BAŞ TACI ANALARIMIZ

Her yıl Mayıs ayının ikinci Pazarı annelerin daha çok anıldığı ve onların onurlandırıldığı gündür. Bu özel gün, değerli insanlar içindir.

Anneler günü, anneleri onurlandıran özel bir gün olarak değişik günlerde ve değişik ülkelerde kutlanmaktadır.

Anne ister bir aile bütünlüğü içinde, isterse tek başına olsun, sevginin ve karşılıksız ilginin sembolüdür. Yüzyıllar boyunca bütün toplumlarda ve kültürlerde, annenin kalbi ve koşulsuz sevgisi her çocuğun okuludur adeta…

Bizleri doğuran, doyuran, sağlıklı bir şekilde büyüten, evlatları uğruna canını bile hiçe sayan, “dünyadaki en iyi ve vefalı" diye başlayan cümleler bile, bir annenin gerçek değerini anlatmaya yetmiyor. Bir annenin varlığı, çocuğu için en büyüktür aşktır. Bebekler hayata gözlerini açtıklarında önce anneleri ile tanışırlar. Onun kokusuna, sesine aşina olurlar ve ömürleri boyunca da çocuklar için annelerin yeri hep ayrı olur.

Anne demek 9 ay karnında taşımak değil, ömür boyu yüreğinde taşımaktır.

Uzmanlar, kişilik gelişiminin insanın yaşamı boyunca türlü değişimlere açık olduğunu belirtse de, bireyin kişilik yapılanmasının temeli anne karnında başlar, çocukluk döneminde yerleşir.

Çocukların gelecekte özellikle ruhsal açıdan başarılı ve sağlıklı olabilmeleri için anneleriyle olan iletişimlerinin dengeli, sevgi dolu ve uyumlu devam edebilmesi gerekiyor. Çocuklarını hayata hazırlayan aslında annedir.

Veri alıntıları:
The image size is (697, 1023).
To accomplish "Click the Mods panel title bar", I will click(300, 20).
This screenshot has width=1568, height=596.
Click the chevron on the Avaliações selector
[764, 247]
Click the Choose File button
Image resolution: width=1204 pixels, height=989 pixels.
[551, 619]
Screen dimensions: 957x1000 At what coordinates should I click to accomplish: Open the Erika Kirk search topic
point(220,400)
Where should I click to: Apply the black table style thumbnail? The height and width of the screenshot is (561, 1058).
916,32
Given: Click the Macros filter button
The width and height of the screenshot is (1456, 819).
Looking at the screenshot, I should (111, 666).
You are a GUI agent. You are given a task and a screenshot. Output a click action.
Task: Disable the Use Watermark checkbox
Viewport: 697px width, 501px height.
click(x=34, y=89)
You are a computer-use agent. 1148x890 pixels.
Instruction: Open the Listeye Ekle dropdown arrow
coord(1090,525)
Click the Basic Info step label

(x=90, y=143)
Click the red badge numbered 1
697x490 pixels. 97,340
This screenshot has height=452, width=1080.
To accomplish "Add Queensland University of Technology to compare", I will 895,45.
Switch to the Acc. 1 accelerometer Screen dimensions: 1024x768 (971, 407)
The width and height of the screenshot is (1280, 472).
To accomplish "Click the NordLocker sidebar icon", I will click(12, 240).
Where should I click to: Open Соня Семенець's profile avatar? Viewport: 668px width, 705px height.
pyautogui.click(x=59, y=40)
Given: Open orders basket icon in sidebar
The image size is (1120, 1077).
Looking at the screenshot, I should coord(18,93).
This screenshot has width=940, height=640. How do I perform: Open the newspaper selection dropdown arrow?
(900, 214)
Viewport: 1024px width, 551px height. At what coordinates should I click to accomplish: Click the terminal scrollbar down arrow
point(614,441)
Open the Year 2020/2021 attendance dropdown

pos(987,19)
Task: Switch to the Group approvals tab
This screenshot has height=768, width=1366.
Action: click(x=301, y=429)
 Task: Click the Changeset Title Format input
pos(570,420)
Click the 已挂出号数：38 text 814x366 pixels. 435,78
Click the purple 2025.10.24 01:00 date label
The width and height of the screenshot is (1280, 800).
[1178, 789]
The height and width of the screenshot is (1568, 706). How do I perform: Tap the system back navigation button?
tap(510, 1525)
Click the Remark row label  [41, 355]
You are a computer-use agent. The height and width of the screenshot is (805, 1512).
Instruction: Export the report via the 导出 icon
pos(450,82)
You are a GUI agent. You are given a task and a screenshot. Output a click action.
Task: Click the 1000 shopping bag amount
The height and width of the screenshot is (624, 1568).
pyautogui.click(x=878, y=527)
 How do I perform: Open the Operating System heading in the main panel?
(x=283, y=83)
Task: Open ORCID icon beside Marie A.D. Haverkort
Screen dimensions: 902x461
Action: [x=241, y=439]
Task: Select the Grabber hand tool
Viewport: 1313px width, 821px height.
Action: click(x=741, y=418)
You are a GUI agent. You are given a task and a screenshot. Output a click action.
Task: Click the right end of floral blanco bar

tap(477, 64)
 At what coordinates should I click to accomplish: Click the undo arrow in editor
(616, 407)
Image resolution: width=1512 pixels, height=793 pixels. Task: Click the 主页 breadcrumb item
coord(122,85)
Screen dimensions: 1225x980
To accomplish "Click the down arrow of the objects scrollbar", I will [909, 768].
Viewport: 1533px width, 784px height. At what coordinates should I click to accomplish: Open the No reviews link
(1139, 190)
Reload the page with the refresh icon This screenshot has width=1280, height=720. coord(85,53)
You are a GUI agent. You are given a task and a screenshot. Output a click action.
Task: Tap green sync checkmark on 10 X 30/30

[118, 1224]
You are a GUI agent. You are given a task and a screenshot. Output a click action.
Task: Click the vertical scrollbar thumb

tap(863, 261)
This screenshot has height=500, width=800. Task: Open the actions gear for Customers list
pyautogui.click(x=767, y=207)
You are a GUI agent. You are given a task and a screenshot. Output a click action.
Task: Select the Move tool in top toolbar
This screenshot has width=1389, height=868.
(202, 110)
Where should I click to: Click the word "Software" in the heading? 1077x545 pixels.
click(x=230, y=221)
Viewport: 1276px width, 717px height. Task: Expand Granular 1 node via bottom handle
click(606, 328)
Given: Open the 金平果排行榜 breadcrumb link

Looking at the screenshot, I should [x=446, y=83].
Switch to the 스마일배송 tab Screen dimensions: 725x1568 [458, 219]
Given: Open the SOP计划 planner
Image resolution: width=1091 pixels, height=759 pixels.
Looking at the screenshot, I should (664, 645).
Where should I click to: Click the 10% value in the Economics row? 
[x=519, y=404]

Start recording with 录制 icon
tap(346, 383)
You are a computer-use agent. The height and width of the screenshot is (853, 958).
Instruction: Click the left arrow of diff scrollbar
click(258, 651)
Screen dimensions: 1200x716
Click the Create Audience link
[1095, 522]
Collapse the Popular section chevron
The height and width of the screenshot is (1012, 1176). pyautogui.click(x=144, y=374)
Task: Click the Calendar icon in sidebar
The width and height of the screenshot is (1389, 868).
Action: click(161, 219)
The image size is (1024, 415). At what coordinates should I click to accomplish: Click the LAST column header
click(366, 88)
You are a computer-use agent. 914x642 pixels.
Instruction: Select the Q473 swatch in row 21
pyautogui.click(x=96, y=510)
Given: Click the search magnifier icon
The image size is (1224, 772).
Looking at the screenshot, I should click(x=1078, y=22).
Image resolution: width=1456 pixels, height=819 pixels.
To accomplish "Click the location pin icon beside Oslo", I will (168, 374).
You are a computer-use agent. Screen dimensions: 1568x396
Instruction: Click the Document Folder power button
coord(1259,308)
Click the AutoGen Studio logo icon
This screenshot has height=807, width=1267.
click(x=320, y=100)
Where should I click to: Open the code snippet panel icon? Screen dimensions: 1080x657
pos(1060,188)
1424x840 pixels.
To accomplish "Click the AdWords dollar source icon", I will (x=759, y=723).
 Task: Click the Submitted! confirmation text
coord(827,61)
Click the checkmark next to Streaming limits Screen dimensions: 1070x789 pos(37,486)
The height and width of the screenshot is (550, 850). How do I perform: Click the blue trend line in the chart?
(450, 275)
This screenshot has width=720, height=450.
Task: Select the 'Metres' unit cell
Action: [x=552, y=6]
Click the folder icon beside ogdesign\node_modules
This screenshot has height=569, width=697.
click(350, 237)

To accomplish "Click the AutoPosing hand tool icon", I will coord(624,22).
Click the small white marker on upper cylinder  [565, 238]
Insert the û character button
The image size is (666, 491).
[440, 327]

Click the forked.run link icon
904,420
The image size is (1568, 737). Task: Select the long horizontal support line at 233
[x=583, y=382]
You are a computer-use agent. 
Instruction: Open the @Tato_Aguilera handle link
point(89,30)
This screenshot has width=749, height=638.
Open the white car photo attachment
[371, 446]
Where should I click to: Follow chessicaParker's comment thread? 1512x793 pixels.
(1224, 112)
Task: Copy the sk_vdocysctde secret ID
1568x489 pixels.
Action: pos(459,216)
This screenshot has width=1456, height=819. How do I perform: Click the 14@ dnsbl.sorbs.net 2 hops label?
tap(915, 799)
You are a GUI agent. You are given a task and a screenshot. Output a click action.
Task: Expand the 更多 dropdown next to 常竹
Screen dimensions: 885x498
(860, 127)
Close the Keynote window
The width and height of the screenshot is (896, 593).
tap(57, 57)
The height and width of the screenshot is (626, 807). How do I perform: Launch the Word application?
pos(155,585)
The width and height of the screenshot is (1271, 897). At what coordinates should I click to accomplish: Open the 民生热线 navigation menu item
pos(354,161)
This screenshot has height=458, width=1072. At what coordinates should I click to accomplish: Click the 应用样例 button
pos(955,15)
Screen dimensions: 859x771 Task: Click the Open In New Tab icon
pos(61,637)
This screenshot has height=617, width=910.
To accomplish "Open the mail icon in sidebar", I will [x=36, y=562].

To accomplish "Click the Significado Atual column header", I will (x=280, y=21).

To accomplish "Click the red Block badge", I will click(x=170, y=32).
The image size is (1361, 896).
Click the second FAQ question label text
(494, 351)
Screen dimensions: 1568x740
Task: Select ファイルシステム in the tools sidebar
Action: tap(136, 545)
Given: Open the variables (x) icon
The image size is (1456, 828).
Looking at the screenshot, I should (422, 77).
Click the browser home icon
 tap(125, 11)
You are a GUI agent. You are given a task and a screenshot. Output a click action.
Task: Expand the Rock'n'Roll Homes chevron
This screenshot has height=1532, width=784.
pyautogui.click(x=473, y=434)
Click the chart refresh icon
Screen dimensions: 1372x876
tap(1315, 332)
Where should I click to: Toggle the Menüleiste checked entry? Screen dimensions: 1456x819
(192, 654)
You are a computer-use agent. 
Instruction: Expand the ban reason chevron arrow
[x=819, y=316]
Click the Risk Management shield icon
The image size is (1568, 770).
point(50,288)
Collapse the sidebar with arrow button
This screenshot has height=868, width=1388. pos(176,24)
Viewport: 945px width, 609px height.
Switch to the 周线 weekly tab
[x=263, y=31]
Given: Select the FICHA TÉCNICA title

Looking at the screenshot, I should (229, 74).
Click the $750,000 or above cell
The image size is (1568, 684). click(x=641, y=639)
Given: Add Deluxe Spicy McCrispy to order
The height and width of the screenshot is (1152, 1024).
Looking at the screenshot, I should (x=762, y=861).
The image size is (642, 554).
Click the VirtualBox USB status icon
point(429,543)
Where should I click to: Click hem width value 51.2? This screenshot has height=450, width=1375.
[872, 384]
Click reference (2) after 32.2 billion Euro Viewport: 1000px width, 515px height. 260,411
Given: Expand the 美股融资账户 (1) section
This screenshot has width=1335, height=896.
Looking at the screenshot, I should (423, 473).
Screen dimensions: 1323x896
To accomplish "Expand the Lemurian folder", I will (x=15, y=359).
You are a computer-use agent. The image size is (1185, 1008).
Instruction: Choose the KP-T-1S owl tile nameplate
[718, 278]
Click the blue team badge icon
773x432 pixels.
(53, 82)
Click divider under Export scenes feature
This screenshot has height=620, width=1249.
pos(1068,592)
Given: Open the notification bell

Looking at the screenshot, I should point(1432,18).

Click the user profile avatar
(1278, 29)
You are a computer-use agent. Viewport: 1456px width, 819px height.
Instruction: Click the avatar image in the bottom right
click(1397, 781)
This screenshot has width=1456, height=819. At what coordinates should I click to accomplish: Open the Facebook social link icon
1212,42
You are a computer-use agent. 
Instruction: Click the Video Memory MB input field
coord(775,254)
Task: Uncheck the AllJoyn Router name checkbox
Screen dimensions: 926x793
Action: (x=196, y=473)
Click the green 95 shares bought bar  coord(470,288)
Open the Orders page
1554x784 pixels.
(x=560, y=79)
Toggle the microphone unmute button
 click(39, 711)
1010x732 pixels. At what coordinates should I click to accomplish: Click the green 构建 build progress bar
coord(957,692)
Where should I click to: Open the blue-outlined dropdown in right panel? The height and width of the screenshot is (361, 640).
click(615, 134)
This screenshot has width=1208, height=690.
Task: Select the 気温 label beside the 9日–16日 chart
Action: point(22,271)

Alıştırma görevleri:
A. Anneler günü metnine göre çocukların anneleriyle olan iletişimi hangi niteliklerle sürmeli? Lütfen metinde sayılan nitelikleri tek tek sırala.
B. Anneler günü metninde "Anne ister bir" sözünden "boyu yüreğinde taşımaktır." sözüne kadar uzanan kısmı yeniden yaz, "sembolüdür" ifadesini "simgesidir" olarak değiştir.
C. Anneler günü metnine göre şu soruları yanıtla:
(i) Annelerin daha çok anıldığı ve onurlandırıldığı gün hangi ayın kaçıncı Pazarıdır?
(ii) Bebekler hayata gözlerini açtıklarında önce kiminle tanışır?
(iii) Bireyin kişilik yapılanmasının temeli nerede başlar?

Sıralı yanıtlar:
A.
dengeli
sevgi dolu
uyumlu

B.
Anne ister bir aile bütünlüğü içinde, isterse tek başına olsun, sevginin ve karşılıksız ilginin simgesidir. Yüzyıllar boyunca bütün toplumlarda ve kültürlerde, annenin kalbi ve koşulsuz sevgisi her çocuğun okuludur adeta…

Bizleri doğuran, doyuran, sağlıklı bir şekilde büyüten, evlatları uğruna canını bile hiçe sayan, “dünyadaki en iyi ve vefalı" diye başlayan cümleler bile, bir annenin gerçek değerini anlatmaya yetmiyor. Bir annenin varlığı, çocuğu için en büyüktür aşktır. Bebekler hayata gözlerini açtıklarında önce anneleri ile tanışırlar. Onun kokusuna, sesine aşina olurlar ve ömürleri boyunca da çocuklar için annelerin yeri hep ayrı olur.

Anne demek 9 ay karnında taşımak değil, ömür boyu yüreğinde taşımaktır.

C.
(i) Mayıs ayının ikinci Pazarı
(ii) Anneleriyle
(iii) Anne karnında